Page extract:

---------------

Messianism is also widespread in disaster nationalism. Whether it is the hope that Boris Johnson will “bring us sunshine”, Hansard’s finding in 2019 that 54 per cent of Britons would welcome an authoritarian rule-breaker, or the debates on the American religious right over whether Trump is the Messiah – these movements thrive on the offer of psychological improvement more than material well-being.

By attacking the monsters they dream up, they offer to reunite nations that have been bitterly polarised by class inequalities, without the inconvenience of doing anything to address them.

The movements benefiting from the crisis of capitalism do differ in important respects. While the nationalist right is a tendency of older voters in the US and Britain, Bolsonaro has enjoyed support from younger people, and Modi is backed by all age demographics. The class and educational divides that are so salient in Anglo-American reactionary politics have no equivalent in India. Immigration is not the obsession in Brazil that it is in Britain, France and the US.

What all currents of disaster nationalism do have in common, however, is that their attacks on liberalism are not directed against the liberal economy, but against liberal norms, rights and legality.

This is matched by a contempt for human rights and traditional authority, and the declared wars on the courts. To discredit their opponents, they rely on “troll armies”, the intimidation of journalists, and tactics to game media coverage. They gaslight the public to create disorientation, and politicise arms of the state, such as parliaments and supreme courts, to generate crises and delegitimise the opposition.

---------------

Data excerpt:
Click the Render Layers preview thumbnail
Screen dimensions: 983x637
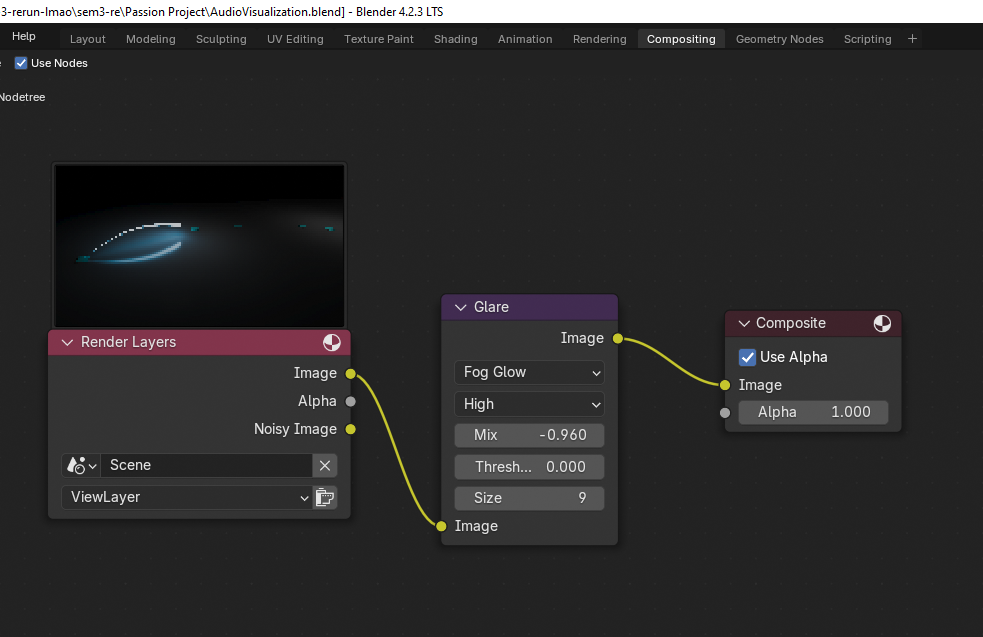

---------------

Exercise brief: In the passage on disaster nationalism, rewrite the part between "This is matched" and "delegitimise the opposition.", inclusive, swapping "journalists" for "reporters".

Exercise solution:
This is matched by a contempt for human rights and traditional authority, and the declared wars on the courts. To discredit their opponents, they rely on “troll armies”, the intimidation of reporters, and tactics to game media coverage. They gaslight the public to create disorientation, and politicise arms of the state, such as parliaments and supreme courts, to generate crises and delegitimise the opposition.